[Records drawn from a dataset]
◆ ◆ ◆ ◆ ◆

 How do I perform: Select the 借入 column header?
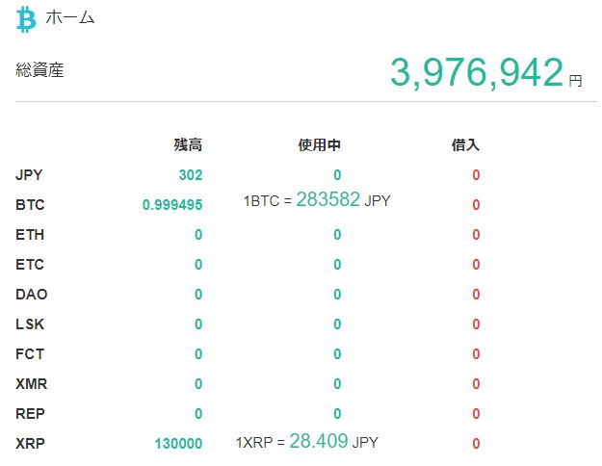465,145
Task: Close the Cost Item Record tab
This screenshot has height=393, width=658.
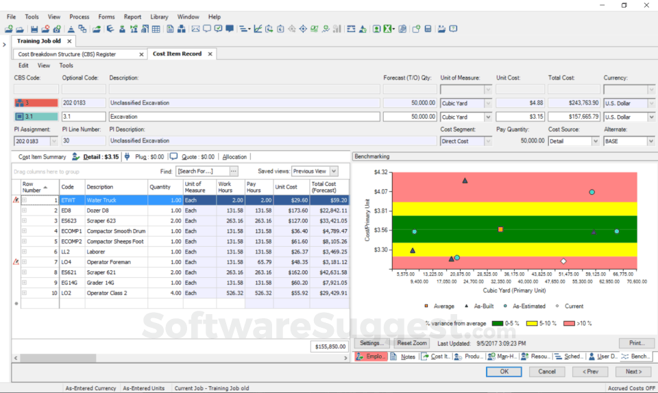Action: pos(210,53)
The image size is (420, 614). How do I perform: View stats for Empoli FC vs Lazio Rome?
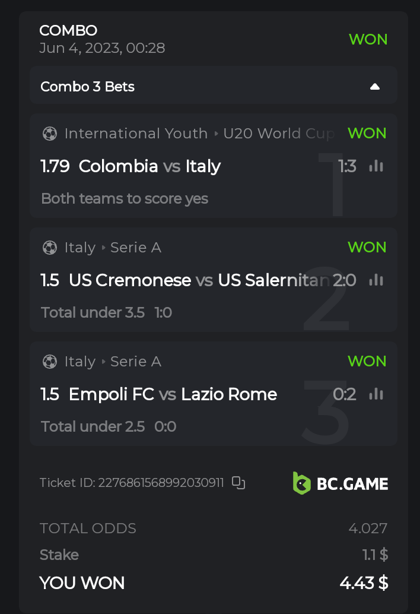coord(376,394)
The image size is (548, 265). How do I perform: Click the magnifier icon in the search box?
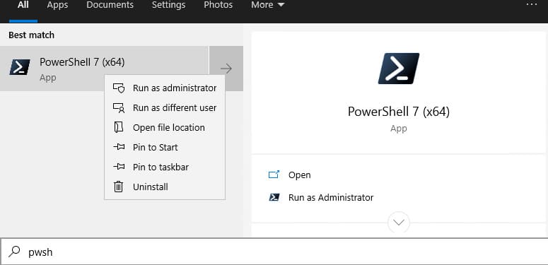[14, 252]
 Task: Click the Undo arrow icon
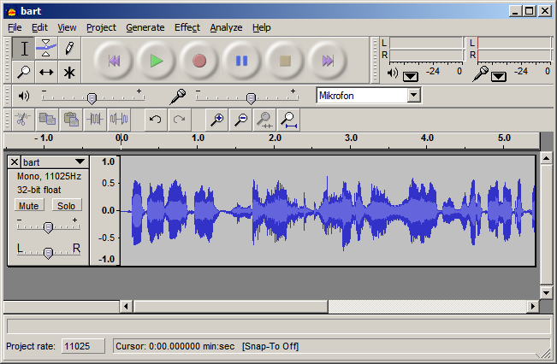click(155, 120)
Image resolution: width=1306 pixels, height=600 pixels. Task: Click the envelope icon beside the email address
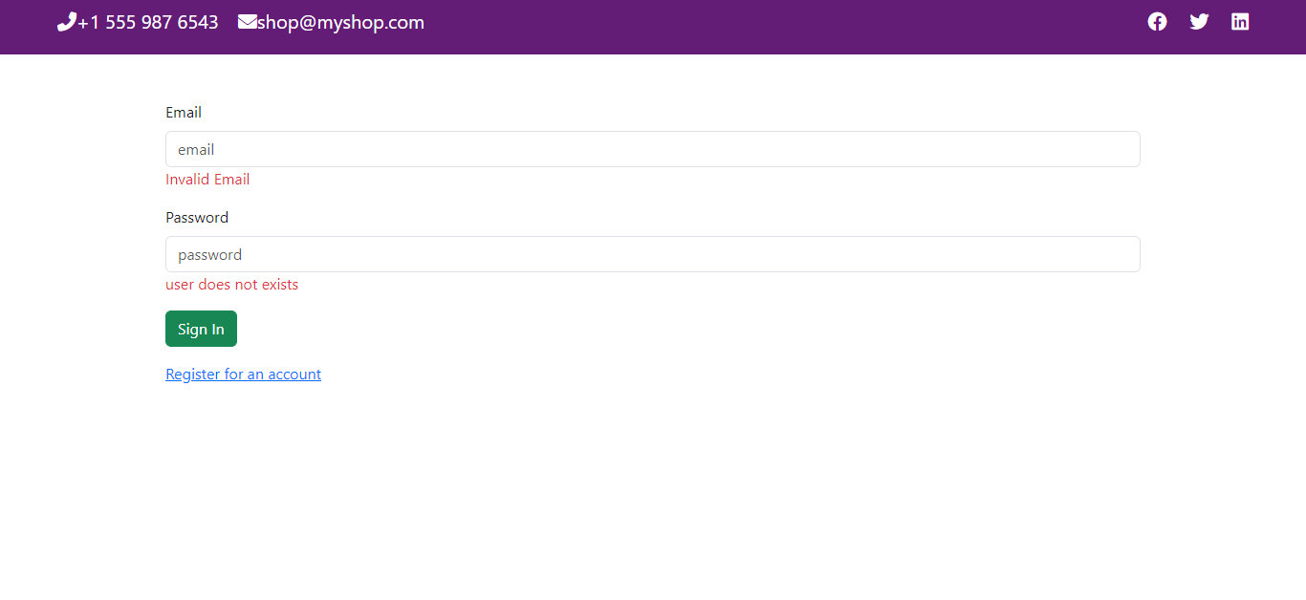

◆ ◆ ◆ ◆ ◆

> **TASK ITEM**
Your copy should hold exactly the lines from the line bearing "The image size is (548, 265)." through the end of the data, both included, and no pictures or anything further.

> **RESULT OF THIS EXERCISE**
The image size is (548, 265). How do I perform: Click the magnifier icon in the search box?
[14, 252]
 Task: Click the Undo arrow icon
click(155, 120)
Image resolution: width=1306 pixels, height=600 pixels. Task: Click the envelope icon beside the email address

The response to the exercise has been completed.